• **Reading text**:
Mere flight does not justify an investigative detention. Gurrola v. State, 877 S.W.2d 300, 303 (Tex. Crim. App. 1994). Nor does the detainee's mere presence in a high crime area. Id. The time of day is a relevant factor in determining reasonable suspicion. Foster, 326 S.W.3d at 613. Facts that do not show reasonable suspicion in isolation may do so when combined with other facts. Loesch, 958 S.W.2d at 832. Analysis
In the present case, Officer Kersch testified that he saw Appellant walking across a vacant lot while he was patrolling in a high crime, high drug use area at about 2 a.m. The officer testified that, based upon his training and experience, seeing someone walking through the darkened areas and off the streets in that particular area was suspicious. Consequently, he began following Appellant in his patrol car and saw her walk onto another vacant lot that had some trees on it. According to Officer Kersch, once Appellant entered the wooded lot, he could no longer see where she was going. He stated further that he exited his patrol car in an attempt to determine where Appellant had gone, and heard a female scream and the sound of someone running. He quickly concluded that the person was running from him. He radioed the dispatcher, and immediately saw Appellant run through a gate. At that moment, given the totality of the circumstances, Officer Kersch had reasonable suspicion to lawfully detain Appellant to ascertain why there had been a scream in a darkened portion of a high crime area.
Officer Kersch first saw Appellant while he was patrolling in a marked police car. He testified that the lighting in the area was such that Appellant should have been able to see his police vehicle. When Appellant emerged from the vacant wooded lot and ran through a gate, the officer began to chase her. According to his testimony, he was wearing a uniform and his badge. He stated further that because of the lighting, Appellant should have been able to see that he was a police officer. Moreover, because he had a constitutionally sound basis for detaining Appellant, he identified himself as the police and called on her to stop. He testified that he was approximately fifty feet from Appellant when he called to her, but she continued to run until she stumbled and fell. Officer Kersch testified that, based on the circumstances, he had no doubt that Appellant knew he was a peace officer. The jury was entitled to find Officer Kersch's uncontroverted testimony credible. See Brooks, 323 S.W.3d at 899 (jury is sole judge of witnesses' credibility); see also Johnson v. State, 571 S.W.2d 170, 173 (Tex. Crim. App. [Panel Op.] 1978) (fact finder need not believe even uncontroverted testimony).
Based upon our review of the record, we hold that the jury reasonably could have found that Officer Kersch was attempting to lawfully detain Appellant and that Appellant knew that the person attempting to detain her was a peace officer. Therefore, the evidence is sufficient to support Appellant's conviction for evading arrest with a prior conviction.

• **Exercise requirements**:
A. Summarize the opinion in two sentences.
B. List every case the opinion cites by name.

• **Records**:
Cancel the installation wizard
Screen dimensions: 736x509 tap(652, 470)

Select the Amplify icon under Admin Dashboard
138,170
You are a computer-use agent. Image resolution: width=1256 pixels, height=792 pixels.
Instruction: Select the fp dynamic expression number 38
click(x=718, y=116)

• **Results for each task**:
A. Officer Kersch testified that while patrolling a high crime area at about 2 a.m., he saw Appellant cross vacant lots, heard a female scream, and then saw Appellant run through a gate, which gave him reasonable suspicion to detain her. Because he was in uniform with his badge and identified himself as the police when calling on her to stop, the court held that the jury could reasonably find Appellant knew he was a peace officer, so the evidence supports her conviction for evading arrest with a prior conviction.

B.
- Gurrola v. State
- Foster
- Loesch
- Brooks
- Johnson v. State